■ The task ■
Output the listing below, all of it, exactly as given.

--- START ---

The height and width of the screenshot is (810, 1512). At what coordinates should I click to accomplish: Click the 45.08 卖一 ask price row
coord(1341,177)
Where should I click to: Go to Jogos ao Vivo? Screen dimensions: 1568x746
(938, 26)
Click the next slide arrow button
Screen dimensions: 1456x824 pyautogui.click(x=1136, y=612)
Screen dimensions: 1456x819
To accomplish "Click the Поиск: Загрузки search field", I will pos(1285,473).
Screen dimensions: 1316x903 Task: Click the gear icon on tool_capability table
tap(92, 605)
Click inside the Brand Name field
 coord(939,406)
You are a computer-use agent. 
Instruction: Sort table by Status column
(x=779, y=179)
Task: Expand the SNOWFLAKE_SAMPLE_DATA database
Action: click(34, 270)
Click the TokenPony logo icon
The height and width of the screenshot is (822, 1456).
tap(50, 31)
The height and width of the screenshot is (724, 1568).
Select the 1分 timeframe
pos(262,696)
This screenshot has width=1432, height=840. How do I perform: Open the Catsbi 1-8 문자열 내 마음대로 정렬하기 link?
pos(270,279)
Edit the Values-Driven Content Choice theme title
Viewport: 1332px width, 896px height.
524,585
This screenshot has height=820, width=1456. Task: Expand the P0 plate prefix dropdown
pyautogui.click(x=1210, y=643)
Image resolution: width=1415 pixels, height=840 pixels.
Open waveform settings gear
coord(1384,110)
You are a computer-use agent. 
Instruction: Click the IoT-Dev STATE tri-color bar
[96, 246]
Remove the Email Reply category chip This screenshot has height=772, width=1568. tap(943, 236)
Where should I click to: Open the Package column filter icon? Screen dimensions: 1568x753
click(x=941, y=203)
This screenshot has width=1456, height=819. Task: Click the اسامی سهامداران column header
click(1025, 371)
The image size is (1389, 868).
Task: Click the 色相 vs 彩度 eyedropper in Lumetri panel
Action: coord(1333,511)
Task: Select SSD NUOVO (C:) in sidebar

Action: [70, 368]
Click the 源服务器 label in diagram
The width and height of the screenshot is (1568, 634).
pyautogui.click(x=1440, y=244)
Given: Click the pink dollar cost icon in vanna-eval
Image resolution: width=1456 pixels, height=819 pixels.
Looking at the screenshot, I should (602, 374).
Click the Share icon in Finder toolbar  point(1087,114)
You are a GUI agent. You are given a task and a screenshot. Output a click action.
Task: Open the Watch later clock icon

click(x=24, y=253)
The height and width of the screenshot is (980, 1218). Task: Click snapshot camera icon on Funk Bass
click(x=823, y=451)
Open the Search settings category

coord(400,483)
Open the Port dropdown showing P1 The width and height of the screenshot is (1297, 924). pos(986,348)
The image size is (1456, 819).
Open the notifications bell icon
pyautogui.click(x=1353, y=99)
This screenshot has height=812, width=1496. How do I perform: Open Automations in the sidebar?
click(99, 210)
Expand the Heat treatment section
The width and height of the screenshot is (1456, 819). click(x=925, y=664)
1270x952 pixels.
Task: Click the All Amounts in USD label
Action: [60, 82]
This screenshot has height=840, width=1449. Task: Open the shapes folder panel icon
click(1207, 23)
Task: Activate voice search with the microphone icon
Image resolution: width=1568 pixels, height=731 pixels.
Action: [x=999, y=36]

--- END ---

■ Exercise solution ■
The height and width of the screenshot is (810, 1512). At what coordinates should I click to accomplish: Click the 45.08 卖一 ask price row
coord(1341,177)
Where should I click to: Go to Jogos ao Vivo? Screen dimensions: 1568x746
(938, 26)
Click the next slide arrow button
Screen dimensions: 1456x824 pyautogui.click(x=1136, y=612)
Screen dimensions: 1456x819
To accomplish "Click the Поиск: Загрузки search field", I will pos(1285,473).
Screen dimensions: 1316x903 Task: Click the gear icon on tool_capability table
tap(92, 605)
Click inside the Brand Name field
 coord(939,406)
You are a computer-use agent. 
Instruction: Sort table by Status column
(x=779, y=179)
Task: Expand the SNOWFLAKE_SAMPLE_DATA database
Action: click(34, 270)
Click the TokenPony logo icon
The height and width of the screenshot is (822, 1456).
tap(50, 31)
The height and width of the screenshot is (724, 1568).
Select the 1分 timeframe
pos(262,696)
This screenshot has width=1432, height=840. How do I perform: Open the Catsbi 1-8 문자열 내 마음대로 정렬하기 link?
pos(270,279)
Edit the Values-Driven Content Choice theme title
Viewport: 1332px width, 896px height.
524,585
This screenshot has height=820, width=1456. Task: Expand the P0 plate prefix dropdown
pyautogui.click(x=1210, y=643)
Image resolution: width=1415 pixels, height=840 pixels.
Open waveform settings gear
coord(1384,110)
You are a computer-use agent. 
Instruction: Click the IoT-Dev STATE tri-color bar
[96, 246]
Remove the Email Reply category chip This screenshot has height=772, width=1568. tap(943, 236)
Where should I click to: Open the Package column filter icon? Screen dimensions: 1568x753
click(x=941, y=203)
This screenshot has width=1456, height=819. Task: Click the اسامی سهامداران column header
click(1025, 371)
The image size is (1389, 868).
Task: Click the 色相 vs 彩度 eyedropper in Lumetri panel
Action: coord(1333,511)
Task: Select SSD NUOVO (C:) in sidebar

Action: [70, 368]
Click the 源服务器 label in diagram
The width and height of the screenshot is (1568, 634).
pyautogui.click(x=1440, y=244)
Given: Click the pink dollar cost icon in vanna-eval
Image resolution: width=1456 pixels, height=819 pixels.
Looking at the screenshot, I should (602, 374).
Click the Share icon in Finder toolbar  point(1087,114)
You are a GUI agent. You are given a task and a screenshot. Output a click action.
Task: Open the Watch later clock icon

click(x=24, y=253)
The height and width of the screenshot is (980, 1218). Task: Click snapshot camera icon on Funk Bass
click(x=823, y=451)
Open the Search settings category

coord(400,483)
Open the Port dropdown showing P1 The width and height of the screenshot is (1297, 924). pos(986,348)
The image size is (1456, 819).
Open the notifications bell icon
pyautogui.click(x=1353, y=99)
This screenshot has height=812, width=1496. How do I perform: Open Automations in the sidebar?
click(99, 210)
Expand the Heat treatment section
The width and height of the screenshot is (1456, 819). click(x=925, y=664)
1270x952 pixels.
Task: Click the All Amounts in USD label
Action: [60, 82]
This screenshot has height=840, width=1449. Task: Open the shapes folder panel icon
click(1207, 23)
Task: Activate voice search with the microphone icon
Image resolution: width=1568 pixels, height=731 pixels.
Action: [x=999, y=36]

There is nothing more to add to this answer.